Exercise goal: For the material that follows, work out how many lines hold the word "taskbar" and answer only with the number.

Material for this exercise:
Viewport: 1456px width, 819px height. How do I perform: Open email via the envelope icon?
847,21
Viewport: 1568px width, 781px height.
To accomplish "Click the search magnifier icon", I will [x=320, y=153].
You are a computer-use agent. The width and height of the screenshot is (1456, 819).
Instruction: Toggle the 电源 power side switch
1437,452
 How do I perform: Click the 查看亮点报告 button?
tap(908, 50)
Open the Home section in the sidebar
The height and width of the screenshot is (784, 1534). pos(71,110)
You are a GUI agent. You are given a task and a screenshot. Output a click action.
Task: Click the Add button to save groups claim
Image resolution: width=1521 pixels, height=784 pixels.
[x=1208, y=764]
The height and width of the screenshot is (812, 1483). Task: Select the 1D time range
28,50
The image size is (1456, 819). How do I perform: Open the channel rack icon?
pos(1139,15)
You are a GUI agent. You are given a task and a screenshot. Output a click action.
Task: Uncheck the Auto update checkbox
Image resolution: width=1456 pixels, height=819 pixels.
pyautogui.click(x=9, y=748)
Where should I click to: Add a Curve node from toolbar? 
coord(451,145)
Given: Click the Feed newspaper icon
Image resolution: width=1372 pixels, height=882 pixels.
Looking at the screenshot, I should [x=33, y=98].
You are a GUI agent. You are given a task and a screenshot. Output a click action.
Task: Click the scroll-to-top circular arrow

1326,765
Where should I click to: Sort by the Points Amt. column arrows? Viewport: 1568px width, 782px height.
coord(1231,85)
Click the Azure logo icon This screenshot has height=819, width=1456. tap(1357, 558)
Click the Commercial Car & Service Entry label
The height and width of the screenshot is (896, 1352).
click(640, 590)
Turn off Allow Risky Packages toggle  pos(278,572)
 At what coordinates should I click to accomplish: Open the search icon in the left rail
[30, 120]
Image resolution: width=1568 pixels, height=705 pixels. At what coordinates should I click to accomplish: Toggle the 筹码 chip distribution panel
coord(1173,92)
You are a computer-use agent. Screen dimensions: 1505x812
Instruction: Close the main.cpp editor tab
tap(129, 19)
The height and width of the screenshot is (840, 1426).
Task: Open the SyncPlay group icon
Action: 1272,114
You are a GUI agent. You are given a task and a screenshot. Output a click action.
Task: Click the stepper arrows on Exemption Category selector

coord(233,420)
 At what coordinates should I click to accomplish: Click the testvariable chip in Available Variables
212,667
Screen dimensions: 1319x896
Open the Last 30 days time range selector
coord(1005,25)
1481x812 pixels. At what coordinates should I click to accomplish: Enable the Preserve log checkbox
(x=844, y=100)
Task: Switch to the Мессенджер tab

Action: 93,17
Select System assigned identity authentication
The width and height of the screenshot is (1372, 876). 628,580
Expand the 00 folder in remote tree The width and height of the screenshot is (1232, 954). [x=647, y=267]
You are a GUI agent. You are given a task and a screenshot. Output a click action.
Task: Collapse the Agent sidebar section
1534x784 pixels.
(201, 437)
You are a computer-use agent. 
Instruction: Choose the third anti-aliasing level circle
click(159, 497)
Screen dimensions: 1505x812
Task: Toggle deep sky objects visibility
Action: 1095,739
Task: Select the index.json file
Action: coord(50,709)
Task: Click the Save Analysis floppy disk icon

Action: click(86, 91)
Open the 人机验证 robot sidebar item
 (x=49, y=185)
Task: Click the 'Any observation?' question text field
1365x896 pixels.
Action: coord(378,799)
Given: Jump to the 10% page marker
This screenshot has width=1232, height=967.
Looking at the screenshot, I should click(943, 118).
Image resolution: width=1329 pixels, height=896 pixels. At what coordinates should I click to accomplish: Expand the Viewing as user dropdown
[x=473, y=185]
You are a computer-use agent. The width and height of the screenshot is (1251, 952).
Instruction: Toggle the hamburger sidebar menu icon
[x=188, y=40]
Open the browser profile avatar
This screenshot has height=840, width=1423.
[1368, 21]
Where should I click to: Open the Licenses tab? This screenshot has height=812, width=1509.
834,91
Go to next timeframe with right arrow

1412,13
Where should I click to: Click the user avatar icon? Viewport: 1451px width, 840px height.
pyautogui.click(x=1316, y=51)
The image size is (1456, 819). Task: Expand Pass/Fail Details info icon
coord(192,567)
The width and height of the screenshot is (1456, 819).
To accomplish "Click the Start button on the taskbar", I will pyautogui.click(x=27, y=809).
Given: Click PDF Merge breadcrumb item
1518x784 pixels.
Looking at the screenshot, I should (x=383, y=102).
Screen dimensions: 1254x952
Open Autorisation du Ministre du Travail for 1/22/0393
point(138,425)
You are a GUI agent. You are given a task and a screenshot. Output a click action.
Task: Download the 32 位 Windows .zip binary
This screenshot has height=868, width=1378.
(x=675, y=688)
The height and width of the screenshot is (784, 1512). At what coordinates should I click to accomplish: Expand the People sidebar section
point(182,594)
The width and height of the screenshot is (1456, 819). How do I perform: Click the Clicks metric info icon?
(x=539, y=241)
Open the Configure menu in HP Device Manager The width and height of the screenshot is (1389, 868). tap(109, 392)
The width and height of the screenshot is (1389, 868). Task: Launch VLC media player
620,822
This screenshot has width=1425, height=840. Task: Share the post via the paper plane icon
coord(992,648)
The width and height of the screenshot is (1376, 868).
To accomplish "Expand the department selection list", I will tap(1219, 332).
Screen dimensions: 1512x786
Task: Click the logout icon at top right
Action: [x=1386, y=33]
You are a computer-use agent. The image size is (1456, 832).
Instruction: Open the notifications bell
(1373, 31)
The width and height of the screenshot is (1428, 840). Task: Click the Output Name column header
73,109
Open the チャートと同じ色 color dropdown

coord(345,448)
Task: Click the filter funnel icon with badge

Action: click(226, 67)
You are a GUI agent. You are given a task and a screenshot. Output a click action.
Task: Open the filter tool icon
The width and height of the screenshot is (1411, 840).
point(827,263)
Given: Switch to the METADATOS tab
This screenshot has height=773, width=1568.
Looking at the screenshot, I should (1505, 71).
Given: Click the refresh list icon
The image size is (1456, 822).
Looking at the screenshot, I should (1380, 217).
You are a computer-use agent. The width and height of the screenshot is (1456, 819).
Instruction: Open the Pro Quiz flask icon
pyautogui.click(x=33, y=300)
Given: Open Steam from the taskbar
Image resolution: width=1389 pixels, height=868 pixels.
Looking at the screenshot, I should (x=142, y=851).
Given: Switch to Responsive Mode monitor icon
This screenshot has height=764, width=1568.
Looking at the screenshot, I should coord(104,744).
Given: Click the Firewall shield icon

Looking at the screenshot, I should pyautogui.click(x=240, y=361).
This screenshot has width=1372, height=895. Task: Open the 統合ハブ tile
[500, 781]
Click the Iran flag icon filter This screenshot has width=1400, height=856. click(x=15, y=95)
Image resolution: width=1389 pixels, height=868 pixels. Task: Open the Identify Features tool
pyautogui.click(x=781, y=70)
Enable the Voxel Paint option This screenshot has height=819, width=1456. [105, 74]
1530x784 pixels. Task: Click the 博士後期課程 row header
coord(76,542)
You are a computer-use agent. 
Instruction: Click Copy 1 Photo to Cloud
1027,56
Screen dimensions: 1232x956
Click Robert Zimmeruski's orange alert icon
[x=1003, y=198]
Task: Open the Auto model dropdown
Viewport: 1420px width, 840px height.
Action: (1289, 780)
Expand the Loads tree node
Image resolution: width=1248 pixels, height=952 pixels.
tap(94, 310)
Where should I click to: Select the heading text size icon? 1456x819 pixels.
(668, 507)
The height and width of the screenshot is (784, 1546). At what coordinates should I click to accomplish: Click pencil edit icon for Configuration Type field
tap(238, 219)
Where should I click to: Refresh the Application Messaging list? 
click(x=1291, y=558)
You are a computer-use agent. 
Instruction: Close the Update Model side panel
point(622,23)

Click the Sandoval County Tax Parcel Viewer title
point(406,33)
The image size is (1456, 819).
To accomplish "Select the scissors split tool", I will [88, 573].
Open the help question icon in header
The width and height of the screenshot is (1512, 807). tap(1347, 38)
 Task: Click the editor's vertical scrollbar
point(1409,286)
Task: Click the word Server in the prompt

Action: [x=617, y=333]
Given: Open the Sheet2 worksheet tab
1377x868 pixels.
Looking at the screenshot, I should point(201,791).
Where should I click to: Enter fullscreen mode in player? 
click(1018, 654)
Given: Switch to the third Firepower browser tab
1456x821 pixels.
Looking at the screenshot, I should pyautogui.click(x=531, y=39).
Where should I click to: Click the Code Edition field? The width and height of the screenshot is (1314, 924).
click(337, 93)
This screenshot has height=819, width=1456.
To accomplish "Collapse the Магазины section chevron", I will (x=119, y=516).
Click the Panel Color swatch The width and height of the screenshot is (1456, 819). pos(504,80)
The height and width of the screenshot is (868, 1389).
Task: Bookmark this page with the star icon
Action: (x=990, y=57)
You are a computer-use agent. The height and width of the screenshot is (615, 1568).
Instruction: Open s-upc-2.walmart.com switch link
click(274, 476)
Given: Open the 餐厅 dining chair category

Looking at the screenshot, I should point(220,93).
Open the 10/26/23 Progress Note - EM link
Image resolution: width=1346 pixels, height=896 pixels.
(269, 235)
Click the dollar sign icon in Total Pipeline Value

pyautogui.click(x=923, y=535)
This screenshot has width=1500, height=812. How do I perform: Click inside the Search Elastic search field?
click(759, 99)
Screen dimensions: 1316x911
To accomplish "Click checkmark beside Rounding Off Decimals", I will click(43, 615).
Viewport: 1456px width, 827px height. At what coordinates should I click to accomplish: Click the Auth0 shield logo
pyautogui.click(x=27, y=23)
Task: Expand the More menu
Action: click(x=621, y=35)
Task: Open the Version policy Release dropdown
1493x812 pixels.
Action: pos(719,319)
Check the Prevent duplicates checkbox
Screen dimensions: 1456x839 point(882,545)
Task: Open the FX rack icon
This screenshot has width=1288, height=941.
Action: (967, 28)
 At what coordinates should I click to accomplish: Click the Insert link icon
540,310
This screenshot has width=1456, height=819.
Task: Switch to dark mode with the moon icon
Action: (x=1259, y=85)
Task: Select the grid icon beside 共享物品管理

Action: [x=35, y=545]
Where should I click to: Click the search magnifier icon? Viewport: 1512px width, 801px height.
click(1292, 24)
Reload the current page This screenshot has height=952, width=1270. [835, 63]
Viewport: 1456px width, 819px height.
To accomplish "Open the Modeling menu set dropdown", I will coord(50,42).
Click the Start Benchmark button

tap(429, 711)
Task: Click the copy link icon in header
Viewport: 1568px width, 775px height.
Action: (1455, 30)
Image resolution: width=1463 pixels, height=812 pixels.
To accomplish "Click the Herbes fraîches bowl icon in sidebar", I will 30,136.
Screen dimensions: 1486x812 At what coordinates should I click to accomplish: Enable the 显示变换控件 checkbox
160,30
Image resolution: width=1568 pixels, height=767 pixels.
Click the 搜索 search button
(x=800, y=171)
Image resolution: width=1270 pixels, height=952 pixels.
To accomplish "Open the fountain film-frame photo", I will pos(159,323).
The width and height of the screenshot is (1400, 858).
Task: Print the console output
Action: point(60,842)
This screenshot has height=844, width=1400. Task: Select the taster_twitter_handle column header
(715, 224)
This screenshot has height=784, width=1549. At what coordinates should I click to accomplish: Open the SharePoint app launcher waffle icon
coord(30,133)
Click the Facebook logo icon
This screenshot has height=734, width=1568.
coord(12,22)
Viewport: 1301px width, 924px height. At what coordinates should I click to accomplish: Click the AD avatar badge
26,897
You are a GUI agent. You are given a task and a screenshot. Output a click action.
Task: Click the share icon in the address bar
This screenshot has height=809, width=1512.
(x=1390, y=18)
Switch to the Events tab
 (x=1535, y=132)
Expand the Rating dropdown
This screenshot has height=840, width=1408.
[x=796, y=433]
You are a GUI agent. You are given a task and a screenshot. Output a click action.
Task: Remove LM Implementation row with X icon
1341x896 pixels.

Written solution: 2